Anonymous 0 Comments

There were plenty of smaller versions, too, but you don’t hear about them nearly as much because “this prehistoric bird was about as big as a modern bird” is not particularly interesting.

The advantage of size in animals is pretty self-evident: if you’re a predator you can more easily overwhelm smaller creatures, if you’re prey most predators won’t screw with something that has an advantage in bulk. Of course, as you point out, this has limits due to increased energy requirements and inefficiency in the relationship between surface area and volume, etc, so size doesn’t continue increasing forever.

“What caused them to become smaller” is a broad question depending on when you’re asking about and we can only really speculate. Ancient arthropods being huge is probably related to higher oxygen concentration and temperature in the atmosphere during periods like the Carboniferous. Relatively recent megafauna like mammoths and giant sloths probably went extinct through a combination of climate changes and overhunting as early homo sapiens spread across the world, but to what degree each mattered is heavily debated.

Anonymous 0 Comments

Oxygen levels were much higher then, so more energy can be gained to evolve bigger. As animals got bigger, the animals that ate those animals got bigger, and so on as evolution favoured being bigger to survive.

But after the mass extinction event 65 Million years ago, the environment now favoured being smaller; less energy required to survive. And here we are.

Anonymous 0 Comments

There were smaller animals around but people are interested in the big animals. Large animals like whales are so large it becomes difficult for a prey animal to tackle an adult. The availability of food and the presence of man led to the quaternary extinction event or the extinction of the megafauna https://youtu.be/Y3J9CzLW_p0

Anonymous 0 Comments

Some were smaller, some were bigger, some were the same. The ones that were bigger are “cooler” and are better preserved in fossils so you hear of them more.

Anonymous 0 Comments

Yes it’s been mentioned here, but I’d always heard that the key thing that allowed for larger animals was a higher concentration of oxygen in the atmosphere–allowed for much larger creatures without needing way better circulation to go along with the size, etc. Bigger plants too.

Anonymous 0 Comments

It’s just that larger animals became fossilized. Smaller ones just rotted away or were consumed.
The smallest reptile today is less than an inch. There is no reason not to believe there weren’t thousands of species of reptile from 1/2 inch to 100ft. We just don’t know.

Anonymous 0 Comments

You already know about squares and cubes, good.

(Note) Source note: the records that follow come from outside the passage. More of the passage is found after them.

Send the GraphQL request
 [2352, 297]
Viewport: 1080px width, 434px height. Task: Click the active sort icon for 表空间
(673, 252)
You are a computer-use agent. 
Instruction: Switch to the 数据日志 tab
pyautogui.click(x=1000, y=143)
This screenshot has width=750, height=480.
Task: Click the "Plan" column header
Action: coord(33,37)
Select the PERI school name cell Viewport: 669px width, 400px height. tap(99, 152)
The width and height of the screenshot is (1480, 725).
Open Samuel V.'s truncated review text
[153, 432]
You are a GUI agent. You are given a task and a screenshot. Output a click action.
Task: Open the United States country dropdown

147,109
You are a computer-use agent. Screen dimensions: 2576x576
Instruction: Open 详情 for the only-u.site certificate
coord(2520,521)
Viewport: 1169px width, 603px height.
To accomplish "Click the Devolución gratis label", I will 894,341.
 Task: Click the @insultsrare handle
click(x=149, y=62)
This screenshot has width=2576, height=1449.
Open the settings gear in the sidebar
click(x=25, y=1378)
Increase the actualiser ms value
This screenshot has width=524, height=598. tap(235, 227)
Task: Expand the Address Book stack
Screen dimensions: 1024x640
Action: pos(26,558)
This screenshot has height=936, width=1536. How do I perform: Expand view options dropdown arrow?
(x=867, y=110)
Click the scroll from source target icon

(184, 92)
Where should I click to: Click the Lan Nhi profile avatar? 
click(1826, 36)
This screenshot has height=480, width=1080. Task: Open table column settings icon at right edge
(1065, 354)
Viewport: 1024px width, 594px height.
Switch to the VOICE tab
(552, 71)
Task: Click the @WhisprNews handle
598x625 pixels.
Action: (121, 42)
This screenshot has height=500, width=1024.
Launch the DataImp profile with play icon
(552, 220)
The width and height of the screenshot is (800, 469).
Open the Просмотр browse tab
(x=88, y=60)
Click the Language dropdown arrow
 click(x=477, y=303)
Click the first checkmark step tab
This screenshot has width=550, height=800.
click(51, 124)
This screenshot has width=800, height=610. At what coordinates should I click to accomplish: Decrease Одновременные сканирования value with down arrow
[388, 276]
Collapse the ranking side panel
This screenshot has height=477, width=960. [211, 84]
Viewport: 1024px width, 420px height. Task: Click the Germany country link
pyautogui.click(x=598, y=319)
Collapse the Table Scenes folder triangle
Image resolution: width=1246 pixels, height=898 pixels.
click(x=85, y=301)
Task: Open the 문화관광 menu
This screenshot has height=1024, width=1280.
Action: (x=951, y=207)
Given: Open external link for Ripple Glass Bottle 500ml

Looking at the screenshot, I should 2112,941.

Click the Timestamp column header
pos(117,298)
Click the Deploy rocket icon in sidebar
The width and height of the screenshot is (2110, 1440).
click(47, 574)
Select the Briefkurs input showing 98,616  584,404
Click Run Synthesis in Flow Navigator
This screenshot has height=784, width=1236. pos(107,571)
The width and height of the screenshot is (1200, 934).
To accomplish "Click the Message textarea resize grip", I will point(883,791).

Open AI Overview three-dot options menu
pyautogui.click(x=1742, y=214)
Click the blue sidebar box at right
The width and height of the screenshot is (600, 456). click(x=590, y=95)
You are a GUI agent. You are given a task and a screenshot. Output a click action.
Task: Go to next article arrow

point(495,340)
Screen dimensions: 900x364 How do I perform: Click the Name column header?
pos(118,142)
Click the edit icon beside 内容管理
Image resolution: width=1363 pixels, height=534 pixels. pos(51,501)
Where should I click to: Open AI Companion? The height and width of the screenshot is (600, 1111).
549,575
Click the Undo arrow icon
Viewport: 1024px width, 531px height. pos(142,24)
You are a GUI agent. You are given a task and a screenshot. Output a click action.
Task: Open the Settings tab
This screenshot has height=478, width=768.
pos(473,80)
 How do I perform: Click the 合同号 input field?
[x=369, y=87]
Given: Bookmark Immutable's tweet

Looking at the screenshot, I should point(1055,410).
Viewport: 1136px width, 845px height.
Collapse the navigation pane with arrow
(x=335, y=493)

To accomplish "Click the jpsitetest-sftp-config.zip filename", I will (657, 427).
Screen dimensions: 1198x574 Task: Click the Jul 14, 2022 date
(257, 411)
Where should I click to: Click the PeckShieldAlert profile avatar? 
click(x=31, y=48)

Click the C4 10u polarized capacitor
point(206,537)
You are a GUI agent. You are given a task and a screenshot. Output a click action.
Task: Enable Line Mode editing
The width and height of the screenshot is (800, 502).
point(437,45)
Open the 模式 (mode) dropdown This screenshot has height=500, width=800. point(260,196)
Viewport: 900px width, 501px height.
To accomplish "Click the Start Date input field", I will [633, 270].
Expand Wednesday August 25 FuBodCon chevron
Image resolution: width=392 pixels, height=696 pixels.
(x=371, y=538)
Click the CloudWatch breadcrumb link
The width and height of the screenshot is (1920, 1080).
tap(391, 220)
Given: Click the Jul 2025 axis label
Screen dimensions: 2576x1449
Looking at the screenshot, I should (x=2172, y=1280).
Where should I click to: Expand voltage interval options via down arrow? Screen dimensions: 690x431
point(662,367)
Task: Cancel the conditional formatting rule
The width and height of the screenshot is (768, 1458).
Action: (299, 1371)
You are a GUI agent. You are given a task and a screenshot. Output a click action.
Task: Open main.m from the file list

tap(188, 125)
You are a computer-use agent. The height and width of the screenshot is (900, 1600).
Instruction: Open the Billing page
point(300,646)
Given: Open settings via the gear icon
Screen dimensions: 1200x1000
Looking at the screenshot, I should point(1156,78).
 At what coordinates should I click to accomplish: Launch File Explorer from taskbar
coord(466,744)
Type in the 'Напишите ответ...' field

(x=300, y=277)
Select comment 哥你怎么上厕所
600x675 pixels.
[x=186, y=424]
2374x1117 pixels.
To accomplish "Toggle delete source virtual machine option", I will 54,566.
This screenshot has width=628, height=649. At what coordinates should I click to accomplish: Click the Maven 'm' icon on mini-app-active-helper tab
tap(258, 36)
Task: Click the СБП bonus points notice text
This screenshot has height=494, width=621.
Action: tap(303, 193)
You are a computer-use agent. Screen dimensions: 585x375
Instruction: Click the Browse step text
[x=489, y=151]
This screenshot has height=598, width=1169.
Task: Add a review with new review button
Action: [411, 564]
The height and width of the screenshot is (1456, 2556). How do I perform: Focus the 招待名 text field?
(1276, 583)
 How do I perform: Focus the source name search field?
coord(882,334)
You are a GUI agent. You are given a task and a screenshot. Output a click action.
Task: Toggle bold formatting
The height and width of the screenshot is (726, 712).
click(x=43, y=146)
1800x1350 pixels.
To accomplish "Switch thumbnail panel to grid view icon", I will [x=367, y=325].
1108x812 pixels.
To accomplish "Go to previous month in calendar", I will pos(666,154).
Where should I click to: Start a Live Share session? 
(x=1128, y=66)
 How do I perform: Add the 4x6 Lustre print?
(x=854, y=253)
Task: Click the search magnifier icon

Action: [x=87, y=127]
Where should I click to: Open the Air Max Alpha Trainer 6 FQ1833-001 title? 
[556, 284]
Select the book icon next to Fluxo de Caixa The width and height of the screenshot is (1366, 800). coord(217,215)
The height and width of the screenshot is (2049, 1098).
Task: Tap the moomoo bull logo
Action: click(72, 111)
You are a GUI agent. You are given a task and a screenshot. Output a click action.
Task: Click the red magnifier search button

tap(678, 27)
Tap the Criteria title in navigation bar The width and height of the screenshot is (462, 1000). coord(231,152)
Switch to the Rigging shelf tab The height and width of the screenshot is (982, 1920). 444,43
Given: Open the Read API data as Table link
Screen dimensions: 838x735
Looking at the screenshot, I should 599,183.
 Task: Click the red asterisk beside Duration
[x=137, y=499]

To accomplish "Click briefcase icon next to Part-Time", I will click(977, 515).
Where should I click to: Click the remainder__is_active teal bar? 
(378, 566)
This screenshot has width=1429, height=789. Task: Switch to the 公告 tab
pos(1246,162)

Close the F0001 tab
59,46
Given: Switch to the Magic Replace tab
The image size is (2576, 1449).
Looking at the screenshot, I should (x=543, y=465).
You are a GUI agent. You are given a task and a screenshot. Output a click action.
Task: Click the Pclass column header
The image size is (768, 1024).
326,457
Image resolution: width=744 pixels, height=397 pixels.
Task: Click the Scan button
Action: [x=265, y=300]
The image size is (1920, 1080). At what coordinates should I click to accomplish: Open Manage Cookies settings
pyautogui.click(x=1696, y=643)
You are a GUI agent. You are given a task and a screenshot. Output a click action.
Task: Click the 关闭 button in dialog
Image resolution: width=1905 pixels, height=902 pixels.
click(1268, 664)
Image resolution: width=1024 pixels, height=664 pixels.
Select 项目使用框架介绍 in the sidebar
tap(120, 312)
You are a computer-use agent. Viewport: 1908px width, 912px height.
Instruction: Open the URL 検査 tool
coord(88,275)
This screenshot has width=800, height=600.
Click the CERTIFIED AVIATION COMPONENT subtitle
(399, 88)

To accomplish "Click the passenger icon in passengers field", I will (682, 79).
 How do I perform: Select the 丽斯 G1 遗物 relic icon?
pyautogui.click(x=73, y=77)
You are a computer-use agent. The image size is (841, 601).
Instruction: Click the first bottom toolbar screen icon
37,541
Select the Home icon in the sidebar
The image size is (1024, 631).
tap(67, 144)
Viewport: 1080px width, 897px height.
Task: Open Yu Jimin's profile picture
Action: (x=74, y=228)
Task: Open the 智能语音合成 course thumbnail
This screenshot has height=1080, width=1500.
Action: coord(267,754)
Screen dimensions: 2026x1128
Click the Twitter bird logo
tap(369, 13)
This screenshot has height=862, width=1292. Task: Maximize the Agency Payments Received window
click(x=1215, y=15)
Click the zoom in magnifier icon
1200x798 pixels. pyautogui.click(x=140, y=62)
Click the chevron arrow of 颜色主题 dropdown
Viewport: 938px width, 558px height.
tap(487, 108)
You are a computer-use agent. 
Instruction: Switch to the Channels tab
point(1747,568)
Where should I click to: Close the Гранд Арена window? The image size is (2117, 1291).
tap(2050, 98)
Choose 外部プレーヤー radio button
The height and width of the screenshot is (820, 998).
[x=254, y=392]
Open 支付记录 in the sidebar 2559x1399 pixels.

In short, there was a higher concentration of oxygen.

Anonymous 0 Comments

Imagine you have a toy that you can build and change. Well, animals are kind of like that too, but they change over a really, really long time, like a super-duper long game of pretend.

A long, long time ago, when the Earth was different, animals had to be big to do certain things. For example, huge dinosaurs needed to eat a lot of plants or other animals to stay full and strong. Their big bodies helped them survive in their world.

As time went on, the Earth started to change. It became colder or hotter, the plants changed, and even the other animals they played with changed. Some of these changes made being big not as helpful as it used to be. Smaller animals could find enough food and hide better.

So, the animals that were better at being smaller and finding new ways to get food started to do well. They had babies that were good at the same things, and these little animals continued to grow and change over a super long time.

That’s why animals we see now are often smaller than the really, really big ones from long ago. The world around them changed, and they changed too, like playing a new game with new rules.